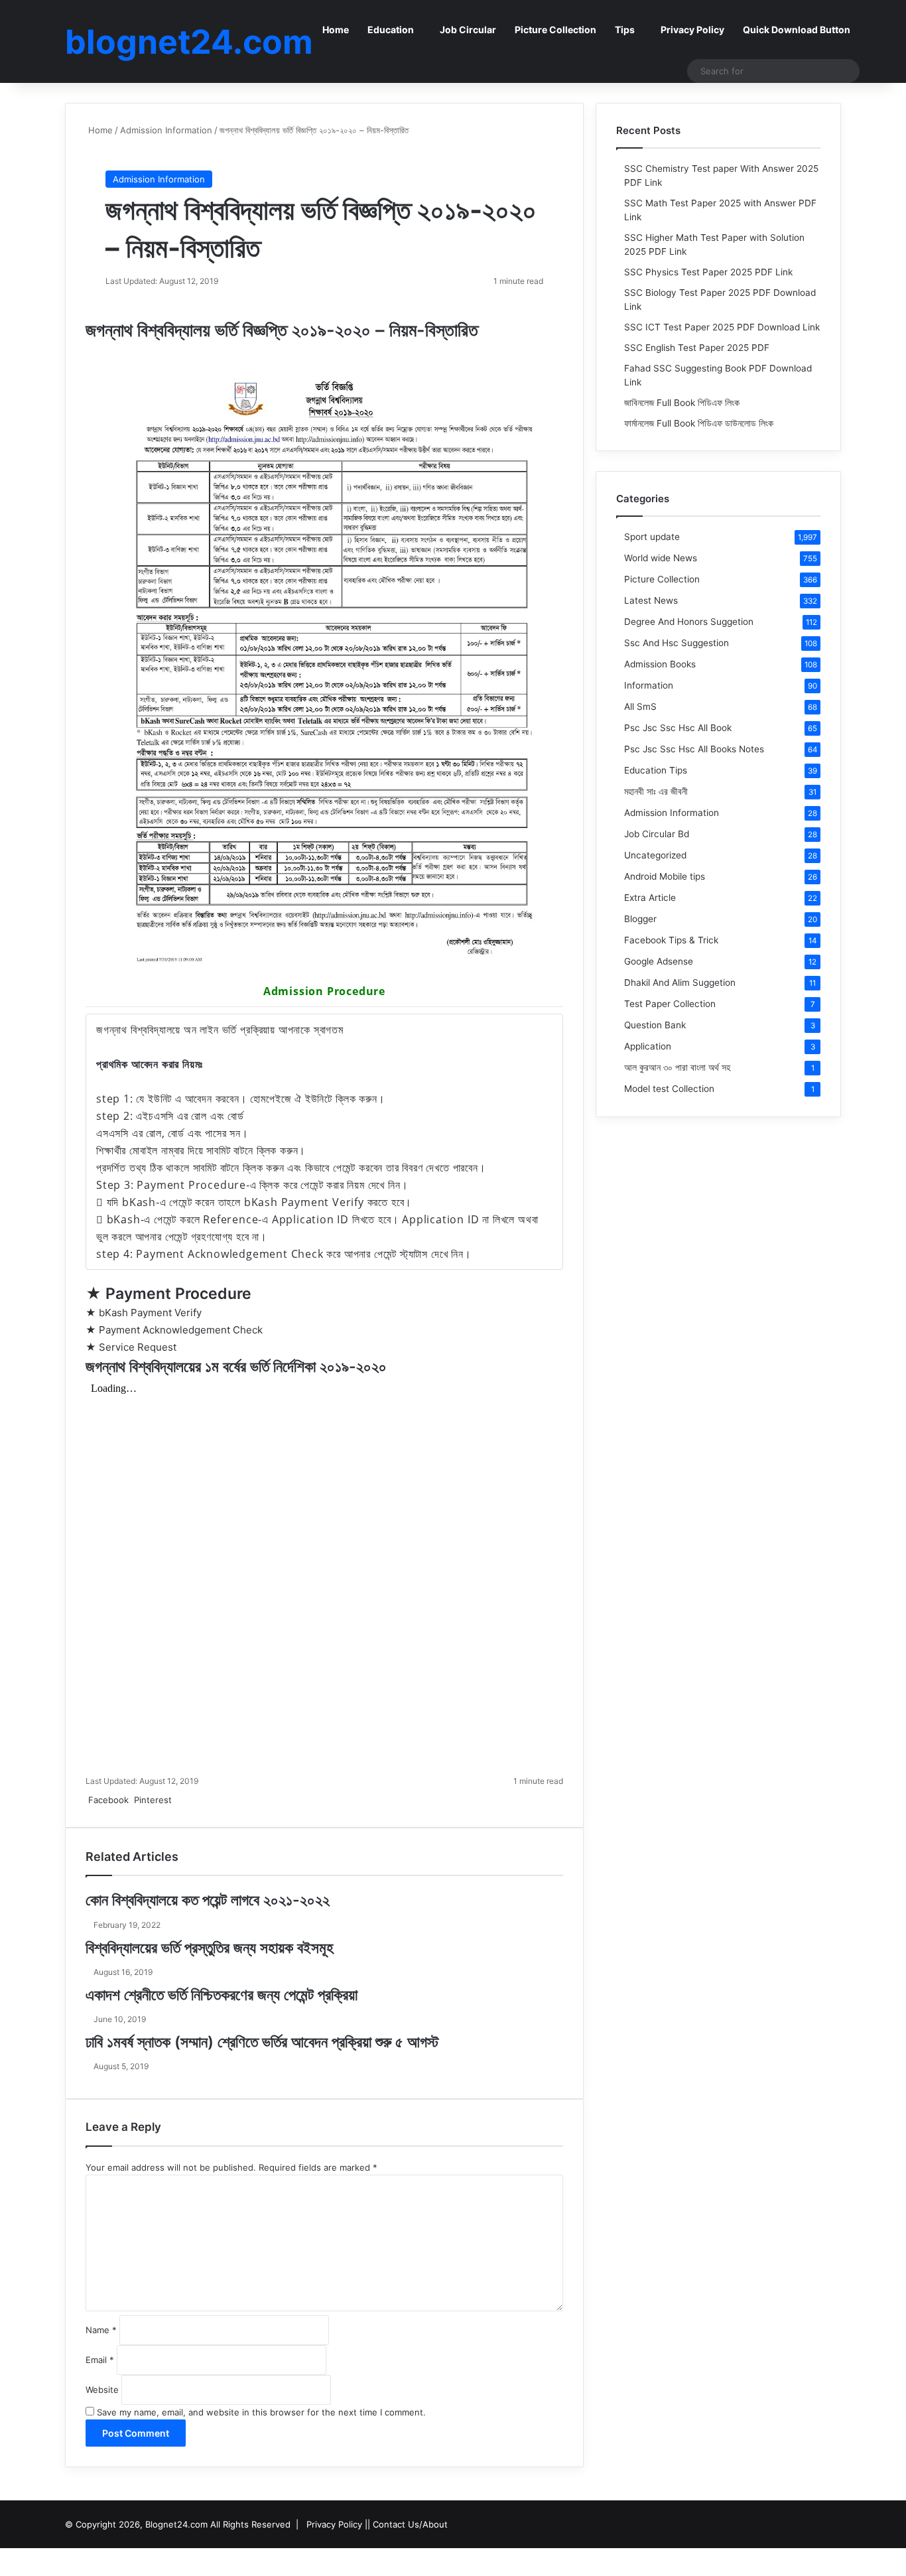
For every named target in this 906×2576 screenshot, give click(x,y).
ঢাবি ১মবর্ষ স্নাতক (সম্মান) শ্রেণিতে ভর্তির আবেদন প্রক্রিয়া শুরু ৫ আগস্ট (262, 2042)
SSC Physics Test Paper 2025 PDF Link (708, 272)
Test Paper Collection (670, 1003)
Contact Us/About (410, 2524)
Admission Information (166, 130)
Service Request (137, 1347)
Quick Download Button (796, 29)
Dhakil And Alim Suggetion (680, 982)
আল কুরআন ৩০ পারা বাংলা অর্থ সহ (677, 1067)
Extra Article (650, 897)
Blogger (640, 919)
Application (647, 1046)
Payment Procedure (178, 1293)
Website (102, 2389)
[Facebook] (1, 2554)
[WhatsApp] (181, 1800)
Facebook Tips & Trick (671, 940)
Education (390, 29)
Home (335, 29)
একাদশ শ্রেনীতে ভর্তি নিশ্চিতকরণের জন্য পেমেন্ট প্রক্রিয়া (221, 1995)
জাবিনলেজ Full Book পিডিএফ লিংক (682, 402)
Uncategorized (655, 855)
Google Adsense (658, 961)
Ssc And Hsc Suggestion (676, 643)
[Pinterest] (4, 2554)
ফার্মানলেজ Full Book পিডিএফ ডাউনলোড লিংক (698, 423)
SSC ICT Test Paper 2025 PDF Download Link (722, 327)
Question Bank (655, 1025)
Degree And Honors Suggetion (688, 621)
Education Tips (655, 770)
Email (100, 2359)
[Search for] (846, 71)
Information (648, 685)
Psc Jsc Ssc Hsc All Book (678, 727)
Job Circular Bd (656, 834)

## WHAT THE TASK REQUIRES:
The response is the full listing, copied exactly, with the pictures omitted.

## RESPONSE TO THIS EXERCISE:
For every named target in this 906×2576 screenshot, give click(x,y).
ঢাবি ১মবর্ষ স্নাতক (সম্মান) শ্রেণিতে ভর্তির আবেদন প্রক্রিয়া শুরু ৫ আগস্ট (262, 2042)
SSC Physics Test Paper 2025 PDF Link (708, 272)
Test Paper Collection (670, 1003)
Contact Us/About (410, 2524)
Admission Information (166, 130)
Service Request (137, 1347)
Quick Download Button (796, 29)
Dhakil And Alim Suggetion (680, 982)
আল কুরআন ৩০ পারা বাংলা অর্থ সহ (677, 1067)
Extra Article (650, 897)
Blogger (640, 919)
Application (647, 1046)
Payment Procedure (178, 1293)
Website (102, 2389)
[Facebook] (1, 2554)
[WhatsApp] (181, 1800)
Facebook Tips & Trick (671, 940)
Education (390, 29)
Home (335, 29)
একাদশ শ্রেনীতে ভর্তি নিশ্চিতকরণের জন্য পেমেন্ট প্রক্রিয়া (221, 1995)
জাবিনলেজ Full Book পিডিএফ লিংক (682, 402)
Uncategorized (655, 855)
Google Adsense (658, 961)
Ssc And Hsc Suggestion (676, 643)
[Pinterest] (4, 2554)
ফার্মানলেজ Full Book পিডিএফ ডাউনলোড লিংক (698, 423)
SSC ICT Test Paper 2025 PDF Download Link (722, 327)
Question Bank (655, 1025)
Degree And Honors Suggetion (688, 621)
Education Tips (655, 770)
Email (100, 2359)
[Search for] (846, 71)
Information (648, 685)
Psc Jsc Ssc Hsc All Book (678, 727)
Job Circular Bd (656, 834)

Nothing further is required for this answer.